### WHAT IS EXPECTED
The result should be the lines from the one holding "You are a computer-use" to the end of the records below, repeated exactly. No pictures.

━━━━━ SUPPLIED DATA

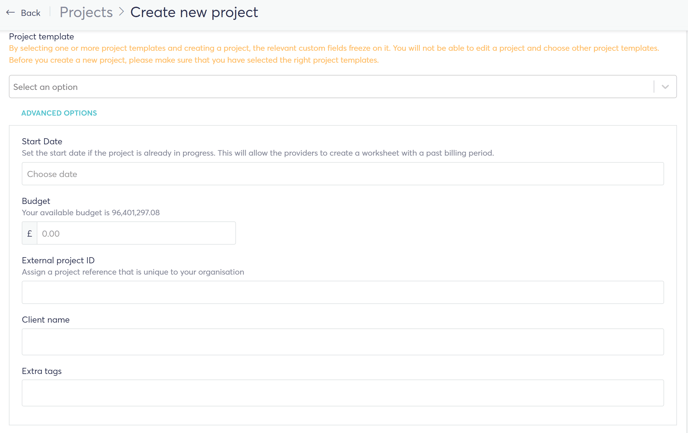The height and width of the screenshot is (433, 688).
Task: Click the Select an option field
Action: (343, 87)
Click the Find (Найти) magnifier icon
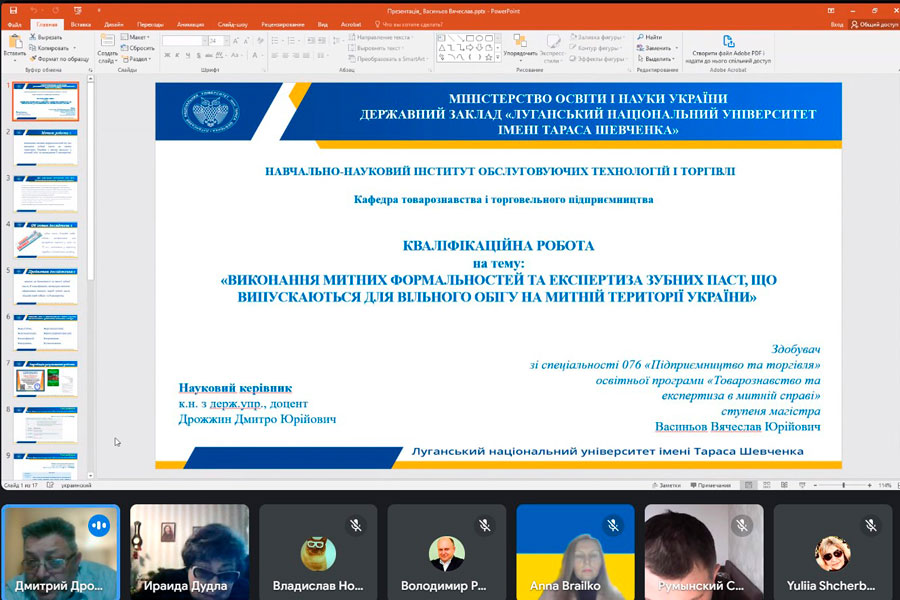 (641, 37)
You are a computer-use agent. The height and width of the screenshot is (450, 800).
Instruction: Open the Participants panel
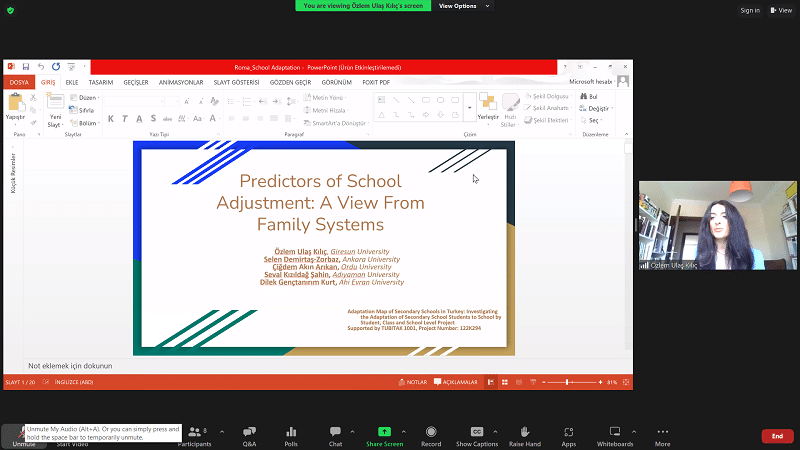[x=195, y=434]
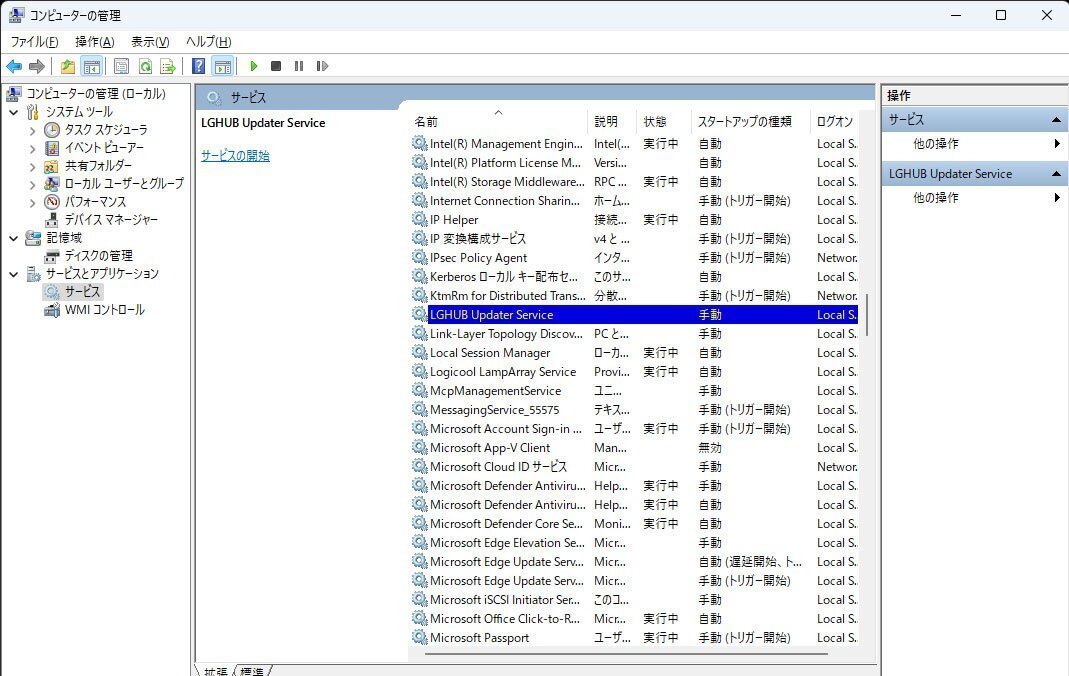Start the service with the play icon
The image size is (1069, 676).
(x=254, y=66)
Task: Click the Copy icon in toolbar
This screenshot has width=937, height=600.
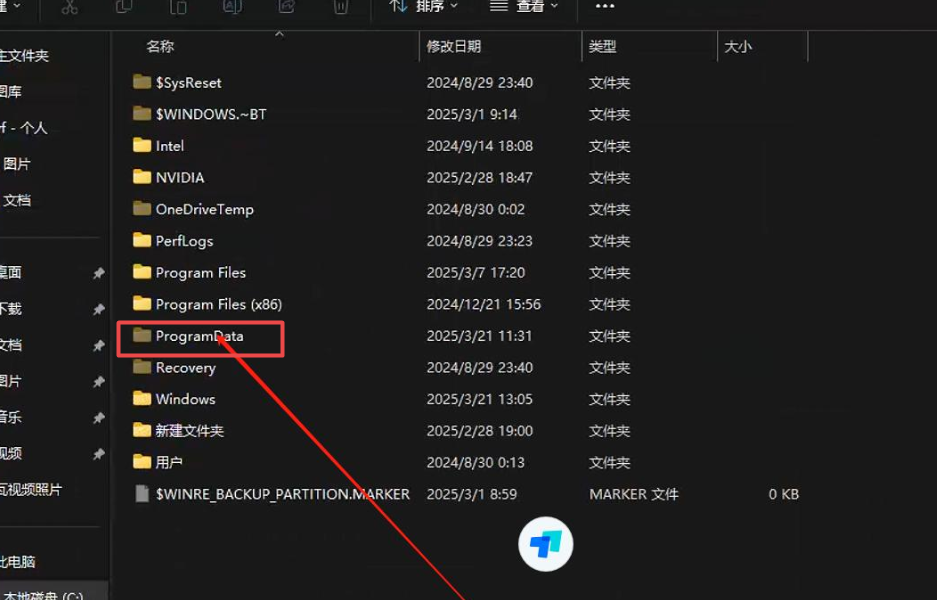Action: pyautogui.click(x=124, y=6)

━━━━━━━━━━

### RESPONSE FOR THIS EXERCISE
You are a computer-use agent. The height and width of the screenshot is (450, 800).
Instruction: Open the Participants panel
[x=195, y=434]
Start the service with the play icon
The image size is (1069, 676).
(x=254, y=66)
Task: Click the Copy icon in toolbar
This screenshot has width=937, height=600.
Action: pyautogui.click(x=124, y=6)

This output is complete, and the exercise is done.